Em audiência pública na Comissão de Minas e Energia, o secretário de acompanhamento econômico do ministério da Fazenda, Cláudio Monteiro Considera, em nome do ministro Pedro Malan, apresentou a nova política de reajustes trimestrais aplicadas aos derivados de petróleo.
O secretário explicou que, a partir de março de 2001, quando entra em vigor a parametrização trimestral - ajustes trimestrais dos derivados de petróleo devido à grande volatilidade por que passam os preços internacionais - os aumentos ou as reduções do preço do barril não serão repassados ao consumidor no mesmo momento. "Quando o resultado da aplicação da fórmula utilizada indicar a necessidade de elevação de preços, o Governo poderá não colocar em prática os aumentos.

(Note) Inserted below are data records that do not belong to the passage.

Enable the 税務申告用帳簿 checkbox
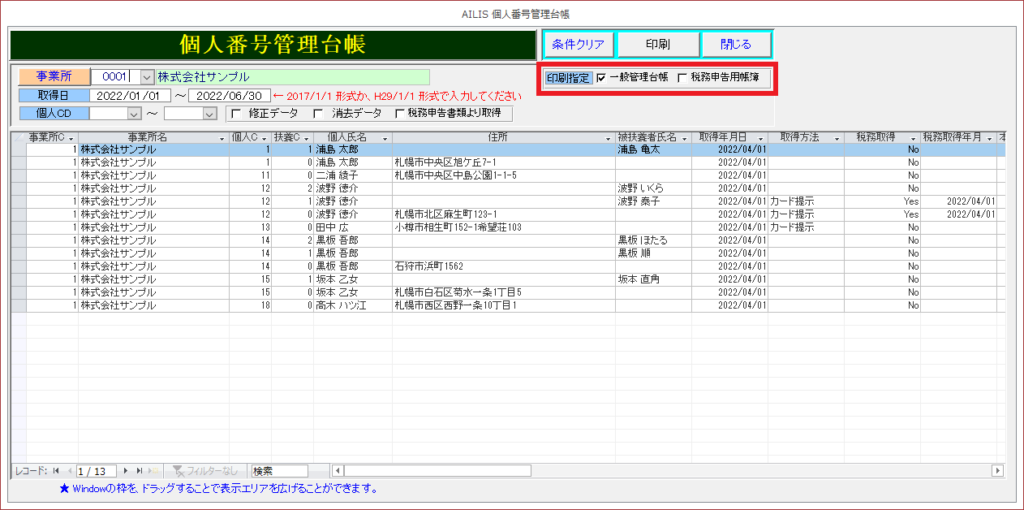The height and width of the screenshot is (510, 1024). (682, 78)
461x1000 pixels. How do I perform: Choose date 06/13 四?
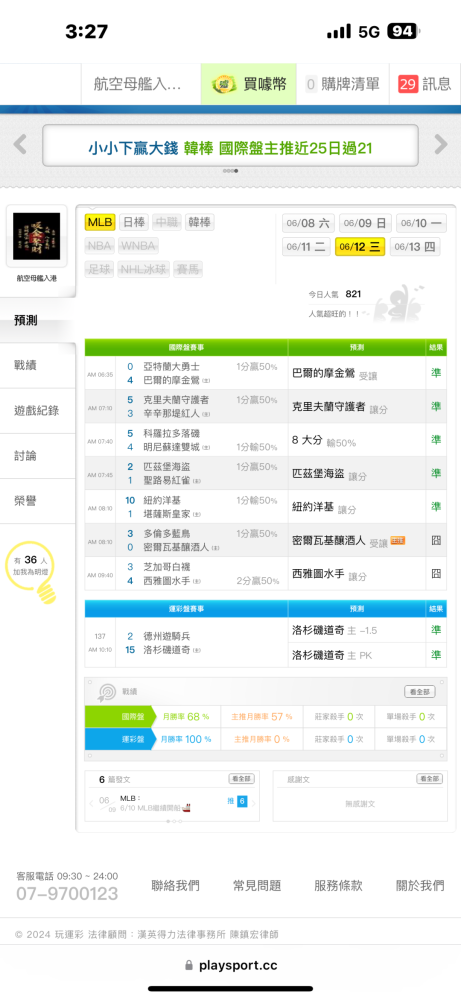[415, 247]
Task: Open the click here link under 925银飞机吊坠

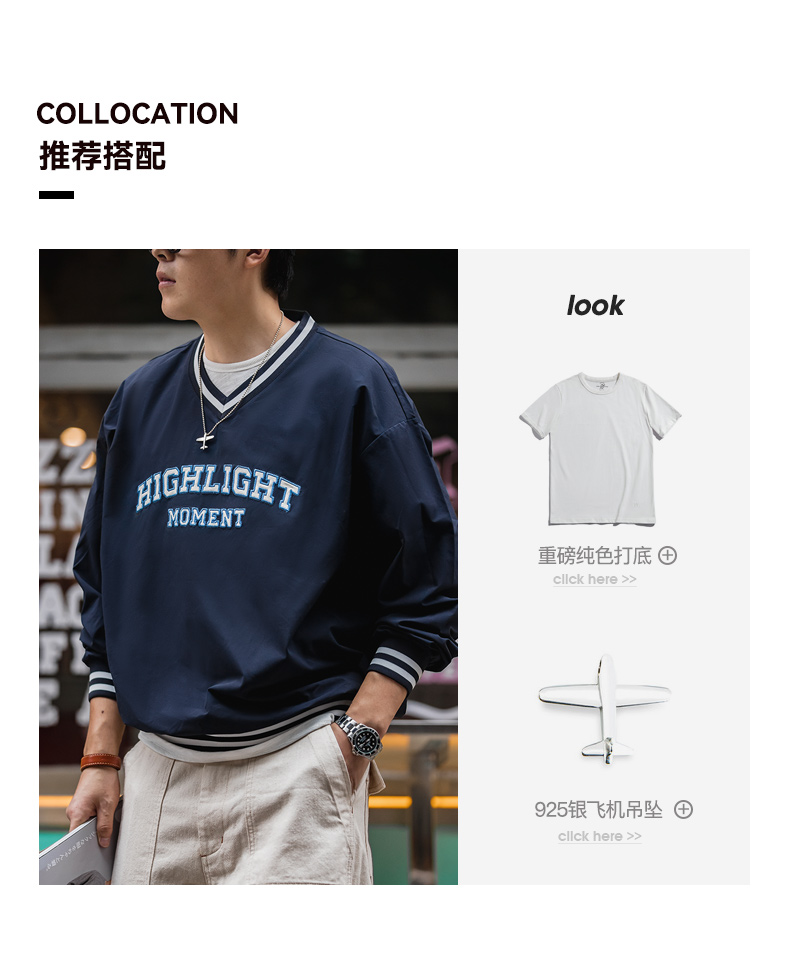Action: (x=600, y=836)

Quando indicar redução de preços, o Governo poderá não reduzir os preços para os derivados que apresentam subsídios. Contudo, para os produtos sem subsídios, deverá reduzir os preços", explicou. Considera destacou que a fórmula foi aplicada para que os aumentos internacionais não impactem constantemente nos preços ao consumidor.
Ele destacou também que a sistemática de reajuste foi realizada pelo Governo federal, por meio da Agência Nacional do Petróleo, em função do déficit que o mesmo vinha acumulando até o encontro de contas realizado entre a União e a Petrobrás, em 1997. Deste encontro de contas, conforme ressaltou, surgiu a lei 9.478/97, que procedeu ao levantamento completo de todos os créditos e débitos recíprocos entre as duas, inclusive os relativos à denominada Conta Petróleo, derivados e álcool.

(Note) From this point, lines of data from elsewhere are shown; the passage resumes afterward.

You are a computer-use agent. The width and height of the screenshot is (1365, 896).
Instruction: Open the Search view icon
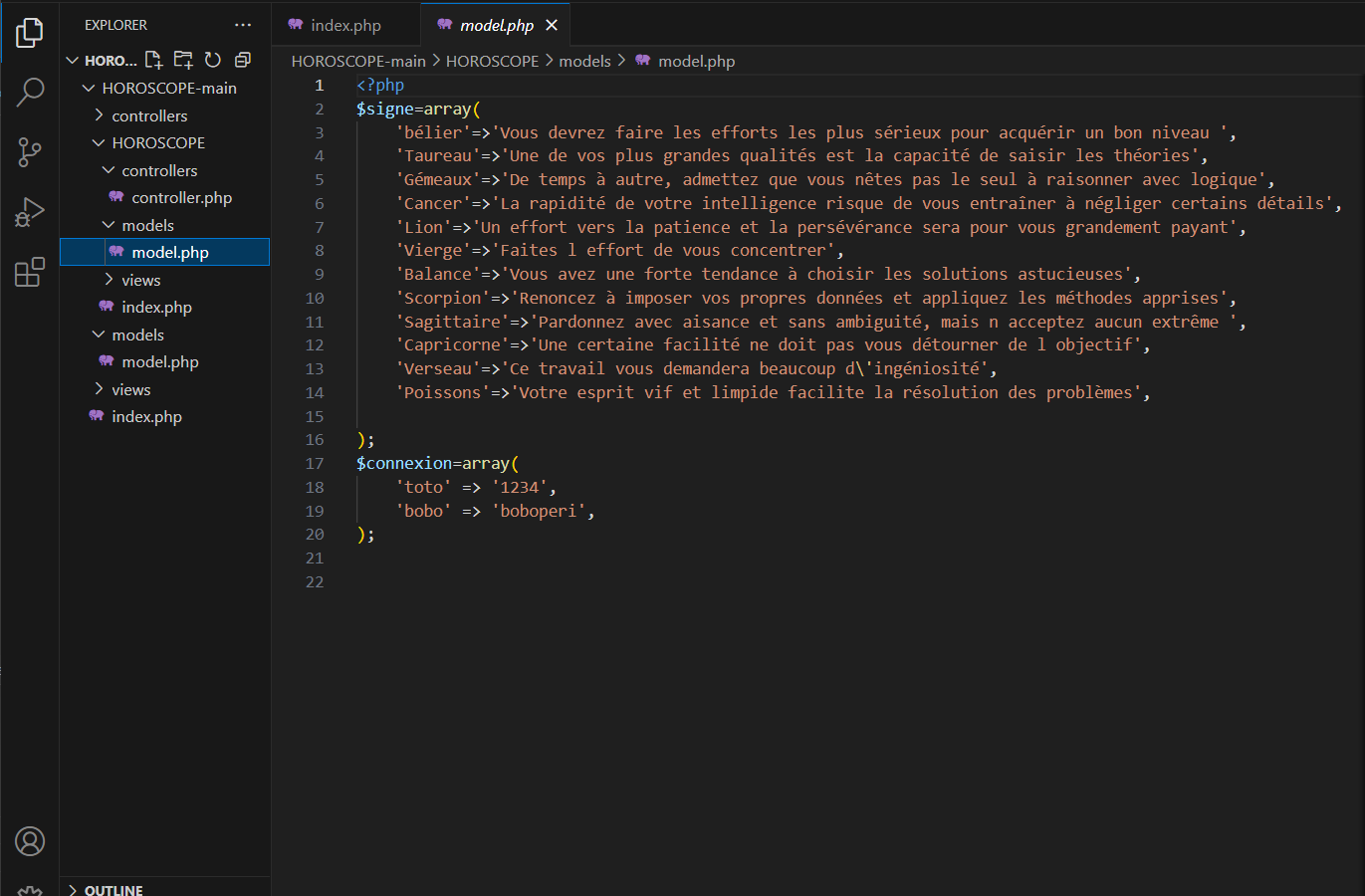point(30,93)
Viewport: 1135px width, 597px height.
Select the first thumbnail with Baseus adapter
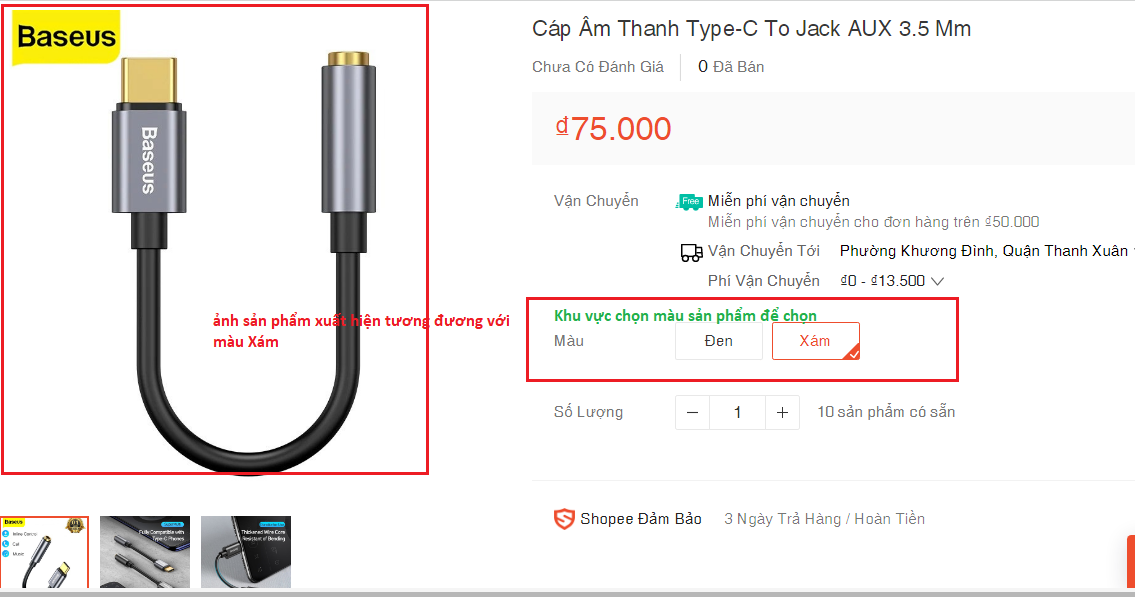point(44,552)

Ele adiantou ainda que a lei prevê que até que se esgote o período de transição, marcado para 31 de dezembro de 2001, o saldo credor desse encontro de contas deverá ser liquidado pela parte devedora. "O Governo tomou essa atitude com o objetivo de dar maior transparência às ações da ANP e diminuir a ansiedade gerada com relação aos aumentos do petróleo no exterior", disse.
Por fim, o presidente da Comissão, deputado Luiz Antônio Fleury Filho (PTB-SP), ressaltou que a mesma vem acompanhando a crise que se abate sobre o setor, principalmente para os 26 mil postos de gasolina de base familiar, e lamentou que a ANP venha tentando resolver o problema, não só dos donos de postos como também das pequenas distribuidoras, de maneira simples. "Verificamos a formação de dumpings e cartéis que farão quebrar as pequenas distribuidoras", frisou, e lamentou que a bandeira da Petrobrás não garanta a distribuição de bom combustível.